What is “abc”?

年度末。クイズ界一年の大決算。 600名を超える参加者がひしめき合う、学生クイズ界最高峰の戦い。 その名は、abc。

主役は「新世代」の学生達

【新世代による基本問題実力No.1決定戦】ことabcは、毎年3月末に開催される、「新世代」すなわち大学4年以下の、クイズに熱意を持つ若者達が、シンプルな早押しクイズで頂点を目指す大規模な大会である。

「大学4年以下」と銘打っていることからわかるように、1人のプレーヤーがこの大会に参加できる期限は決まっている。しばしば「ラストイヤー」と呼ばれる大学4年までの間に、出来る限り上を目指すため、彼らは1年をかけて努力をし、この大会のために準備するのである。

そして今では、abcはクイズに打ち込む全国の学生たちの貴重な交流の場であり、年に一度の祭典となっていることも忘れてはならない。毎年関東圏で行われる大会であるが、全国から学生達が集まってくる。彼らにとっては、「遠くからでも行きたい大会」であるのがabcなのだ。

「基本問題」+「早押しクイズ」が織りなす息詰まる勝負の世界

abcは、その名前が示す通り、クイズの「い・ろ・は」となることを願われた大会だ。abcは、クイズを始める初心者が最初に触れるに値する、最も質が高く、最も繊細なクイズを目指している。これまでのabcは、それを「基本問題」の名の下に実現してきた。

abcで出題される問題は、問題文すべてを聴けば、クイズを普段からやっていない方々でも答えがわかる問題が多い。しかし、abcは「正解が出る」だけでは不十分だ。何故ならabcは早押しクイズの大会だから。誰よりも早くボタンを押して、解答権を得なければ、いくら正解がわかっても意味がない。

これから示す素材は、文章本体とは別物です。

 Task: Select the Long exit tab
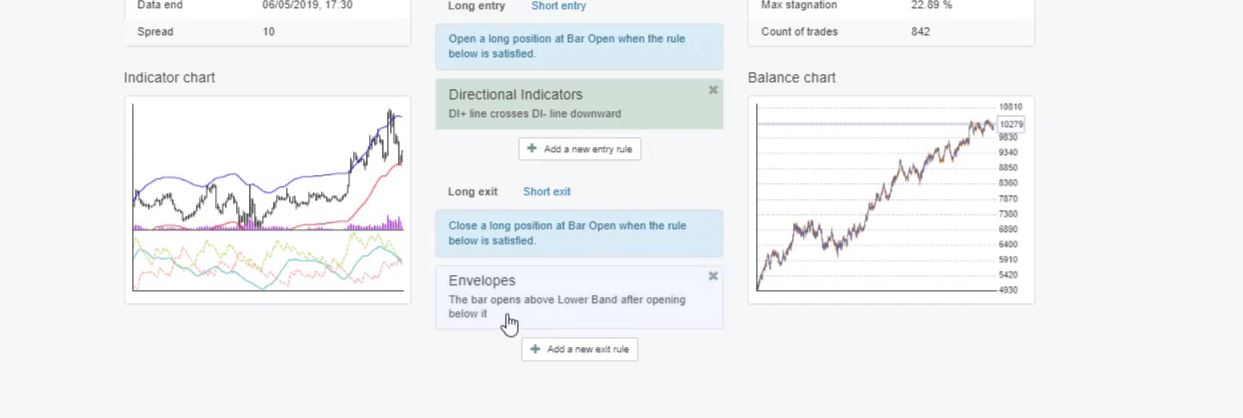coord(473,191)
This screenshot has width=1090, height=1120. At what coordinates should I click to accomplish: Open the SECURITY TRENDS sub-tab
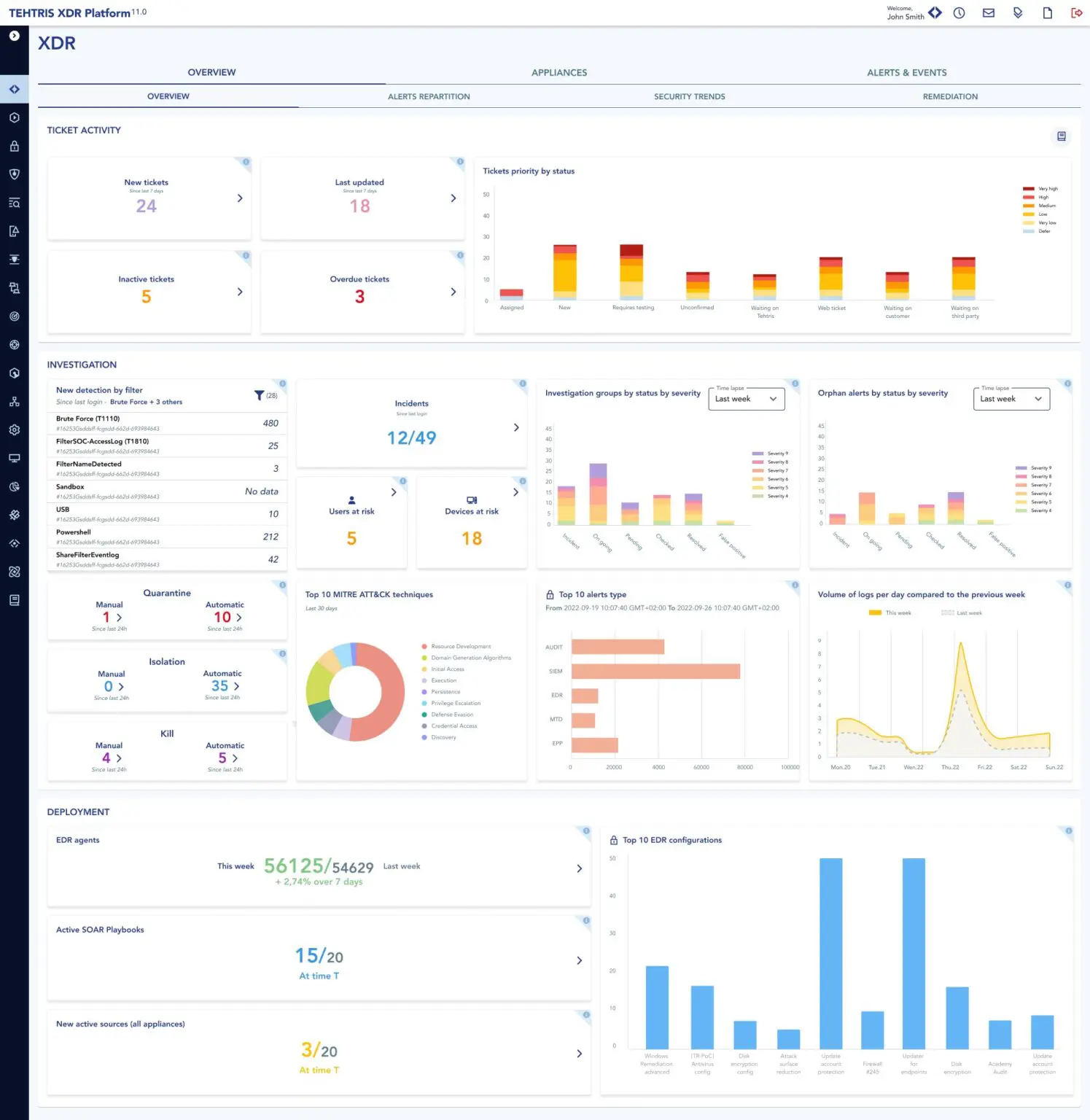tap(689, 97)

だから、プレーヤーたちは、答えが推測できるかどうかのギリギリのラインを攻めていかねばならない。知識はさることながら、答えを導くための高度な推理力と、ギリギリを狙う反応速度、ボタンを押す勇気、極限までの集中力が求められる。まさに自らのマインドを総動員しなければ、勝ち上がることはできない。スポーツのような派手さはないかもしれないが、勝負の世界という意味では実に高度なものが要求される。

21世紀とともに歩んできたabcは拡大し続ける

abcは2003年に産声をあげた。その時(abc the first)の参加者は125人であった。しかし、その後大会の規模は次第に大きくなっていき、2016年のabc the14thの参加者は、firstの5倍以上である678人となった。2003年当時、参加者のみではなく、大会スタッフも、今日のabcの大きさを予想できなかったであろう。そう言えるほど、abcという大会は拡大していき、変遷してきている。

21世紀のクイズを語る上で、abcは決して欠かすことが出来ない存在である。それは、ただ参加者が多いからという話ではない。参加者が皆、各々自身に向き合う真剣な場として、この大会に挑んでいるから、そして、そうした真剣勝負の場を提供しようとするスタッフの絶え間ない積み重ねがあるからである。こうした熱意が、歓喜が、あるいは悔しさが、この大会独特の濃密な瞬間を産み出してきたのである。

15年目の「記憶」のためのサイト

abcの歴史とは、歴代の優勝者の名をただ連綿と記録しておくことではない。出演者、勝負、その時々の瞬間を、誰もが記憶に留めることである。abc the firstから変わらない48人通過という厳しい予選を勝ち抜いたプレイヤーの名は、全てが記憶に値する。独特の緊張感の中での参加者の一挙手一投足は、その全てが注目を集める。プレイヤーがクイズに向き合うその瞬間は、やがて、確かに重みのある歴史となる。このサイトでは、そうした歴史を紹介するために設立されたものである。

またabcがやってくる。歓声の中やってくる。今度は、どんな勝負が生まれるのだろうか。どんな歴史が生まれるのだろうか。ただ一つ分かるのは――その瞬間が、全ての参加者にとって、永遠となるということである。